I yelp as my fingers dig into the dashboard. “Honey, this is beautiful,” George says calmly. “Look how high up we are. Take a picture.” I open my eyes long enough to see the cliffside disappear—there is nothing separating us from the valley floor except a few boulders and scrub pine. My legs ache from trying to apply brakes that aren’t there.
We pause and take in the view while a long delivery truck backs up, reverses, cranks its wheels hard, and pretzels around the bend. At one point the front bumper hangs precariously over the edge of the cliffside. George takes the opportunity to relay a bit of road trivia: “In 1972, Bob Patison was the first to deliver a mobile home down here,” he says.
It seems impossible to me, but Cory Patison of Patison Mobile Homes confirms that they did indeed navigate the Bella Coola with a 68-foot-long unit weighing 32,640 pounds pushing down against the truck’s tow hitch. “It took us most of the day,” he says. “We were also the first to haul a mobile home back up—equally difficult. The transmission and rear axles overheated, and it took us half an hour to wiggle around one hairpin.”

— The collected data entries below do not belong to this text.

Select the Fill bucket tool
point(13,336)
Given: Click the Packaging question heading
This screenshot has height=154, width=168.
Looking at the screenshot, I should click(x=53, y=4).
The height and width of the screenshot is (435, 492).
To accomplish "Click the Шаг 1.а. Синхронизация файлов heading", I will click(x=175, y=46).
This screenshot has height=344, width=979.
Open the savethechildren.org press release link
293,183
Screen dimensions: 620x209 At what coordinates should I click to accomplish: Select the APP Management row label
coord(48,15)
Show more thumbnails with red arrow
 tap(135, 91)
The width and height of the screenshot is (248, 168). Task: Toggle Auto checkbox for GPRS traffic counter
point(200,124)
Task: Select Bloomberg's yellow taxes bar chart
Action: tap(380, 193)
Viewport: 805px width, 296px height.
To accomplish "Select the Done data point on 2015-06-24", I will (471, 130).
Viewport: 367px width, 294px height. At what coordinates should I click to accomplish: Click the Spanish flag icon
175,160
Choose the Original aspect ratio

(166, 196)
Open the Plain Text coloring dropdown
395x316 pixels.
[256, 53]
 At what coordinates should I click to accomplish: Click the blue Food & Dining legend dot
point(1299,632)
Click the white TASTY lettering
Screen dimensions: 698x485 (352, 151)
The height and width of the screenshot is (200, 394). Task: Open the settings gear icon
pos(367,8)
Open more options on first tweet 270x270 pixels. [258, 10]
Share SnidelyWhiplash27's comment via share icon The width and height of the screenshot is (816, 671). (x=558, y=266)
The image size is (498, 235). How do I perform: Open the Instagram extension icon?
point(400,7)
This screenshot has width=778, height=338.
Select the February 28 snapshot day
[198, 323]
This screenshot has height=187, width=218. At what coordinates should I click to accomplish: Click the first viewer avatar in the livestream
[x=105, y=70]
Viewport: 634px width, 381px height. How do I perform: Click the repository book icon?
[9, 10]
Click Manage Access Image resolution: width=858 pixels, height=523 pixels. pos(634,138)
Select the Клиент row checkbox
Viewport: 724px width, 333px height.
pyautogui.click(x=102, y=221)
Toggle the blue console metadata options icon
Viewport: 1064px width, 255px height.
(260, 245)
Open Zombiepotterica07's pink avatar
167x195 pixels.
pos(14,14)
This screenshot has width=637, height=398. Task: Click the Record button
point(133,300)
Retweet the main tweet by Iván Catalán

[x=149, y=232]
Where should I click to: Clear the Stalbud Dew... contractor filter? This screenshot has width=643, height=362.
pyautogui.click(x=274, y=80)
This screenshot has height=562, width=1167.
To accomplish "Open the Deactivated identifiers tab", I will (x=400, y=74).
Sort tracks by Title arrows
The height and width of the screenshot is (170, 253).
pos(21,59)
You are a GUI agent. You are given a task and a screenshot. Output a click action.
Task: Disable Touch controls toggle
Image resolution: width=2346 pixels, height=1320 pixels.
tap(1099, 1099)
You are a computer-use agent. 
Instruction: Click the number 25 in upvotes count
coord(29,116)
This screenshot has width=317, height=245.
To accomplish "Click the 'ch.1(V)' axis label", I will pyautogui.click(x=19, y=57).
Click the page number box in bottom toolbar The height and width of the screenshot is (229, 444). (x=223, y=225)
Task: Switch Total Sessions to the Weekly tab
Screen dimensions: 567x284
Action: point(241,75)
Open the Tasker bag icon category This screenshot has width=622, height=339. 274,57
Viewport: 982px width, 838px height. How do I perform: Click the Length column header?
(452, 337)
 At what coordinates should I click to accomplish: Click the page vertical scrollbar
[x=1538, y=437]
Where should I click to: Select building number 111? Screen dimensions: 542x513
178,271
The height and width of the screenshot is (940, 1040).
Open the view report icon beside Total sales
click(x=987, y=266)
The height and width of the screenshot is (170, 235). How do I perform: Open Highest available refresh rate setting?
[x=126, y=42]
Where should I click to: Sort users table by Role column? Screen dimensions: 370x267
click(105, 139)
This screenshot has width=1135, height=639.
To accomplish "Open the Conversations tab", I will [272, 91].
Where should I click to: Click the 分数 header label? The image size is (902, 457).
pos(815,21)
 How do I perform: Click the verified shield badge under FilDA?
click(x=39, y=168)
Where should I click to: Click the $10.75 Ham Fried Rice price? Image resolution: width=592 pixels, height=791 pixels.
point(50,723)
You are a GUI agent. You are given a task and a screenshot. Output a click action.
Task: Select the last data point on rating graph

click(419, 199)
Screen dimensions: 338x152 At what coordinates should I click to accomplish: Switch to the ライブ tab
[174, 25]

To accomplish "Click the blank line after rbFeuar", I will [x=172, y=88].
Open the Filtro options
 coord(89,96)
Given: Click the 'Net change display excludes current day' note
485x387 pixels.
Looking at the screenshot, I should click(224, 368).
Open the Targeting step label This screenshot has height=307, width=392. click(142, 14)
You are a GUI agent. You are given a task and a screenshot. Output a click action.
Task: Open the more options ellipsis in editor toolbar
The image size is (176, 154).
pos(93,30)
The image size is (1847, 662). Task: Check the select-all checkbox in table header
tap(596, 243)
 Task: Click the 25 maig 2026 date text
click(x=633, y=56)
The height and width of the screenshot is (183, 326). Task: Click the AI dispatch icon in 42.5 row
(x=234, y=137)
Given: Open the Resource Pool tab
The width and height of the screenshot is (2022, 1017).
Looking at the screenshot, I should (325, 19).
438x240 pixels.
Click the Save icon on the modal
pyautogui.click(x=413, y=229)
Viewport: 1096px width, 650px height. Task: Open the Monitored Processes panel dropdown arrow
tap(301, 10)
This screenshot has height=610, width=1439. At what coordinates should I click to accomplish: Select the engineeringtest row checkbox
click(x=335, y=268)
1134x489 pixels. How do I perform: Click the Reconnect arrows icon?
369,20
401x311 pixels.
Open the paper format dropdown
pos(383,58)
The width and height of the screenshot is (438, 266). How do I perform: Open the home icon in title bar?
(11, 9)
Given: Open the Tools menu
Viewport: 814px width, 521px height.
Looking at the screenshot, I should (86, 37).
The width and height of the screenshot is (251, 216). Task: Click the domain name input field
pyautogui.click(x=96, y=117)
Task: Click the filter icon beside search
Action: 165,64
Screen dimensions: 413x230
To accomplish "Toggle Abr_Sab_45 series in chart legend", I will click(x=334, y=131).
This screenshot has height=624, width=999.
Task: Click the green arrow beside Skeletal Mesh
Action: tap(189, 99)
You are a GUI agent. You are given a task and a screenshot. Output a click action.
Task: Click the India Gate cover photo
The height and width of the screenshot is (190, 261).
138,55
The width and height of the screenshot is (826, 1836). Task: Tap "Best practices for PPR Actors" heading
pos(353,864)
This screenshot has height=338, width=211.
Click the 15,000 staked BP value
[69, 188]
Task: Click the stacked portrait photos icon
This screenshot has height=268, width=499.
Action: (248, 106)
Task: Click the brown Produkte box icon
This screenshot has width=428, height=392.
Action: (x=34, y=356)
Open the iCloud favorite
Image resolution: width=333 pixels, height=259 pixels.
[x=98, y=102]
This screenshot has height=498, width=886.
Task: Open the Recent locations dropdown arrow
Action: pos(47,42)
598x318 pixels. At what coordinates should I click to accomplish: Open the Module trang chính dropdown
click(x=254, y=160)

After a 13-mile descent that takes 1 hour and 25 minutes, we stop to relax at the Gnomes Home Campground in Hagensborg.
The “impossible” road
At the Kopas General Store we learn that this harrowing road was built by the citizens of Bella Coola and Anahim Lake after the British Columbia government deemed the project “impossible.” A group led by Cliff Kopas and the Bella Coola Board of Trade raised and borrowed funds, and procured a small grant. In the beginning, a dynamite powder crew comprising just two men, two air compressors, and two jackhammers blasted and hammered a channel up the cliff face.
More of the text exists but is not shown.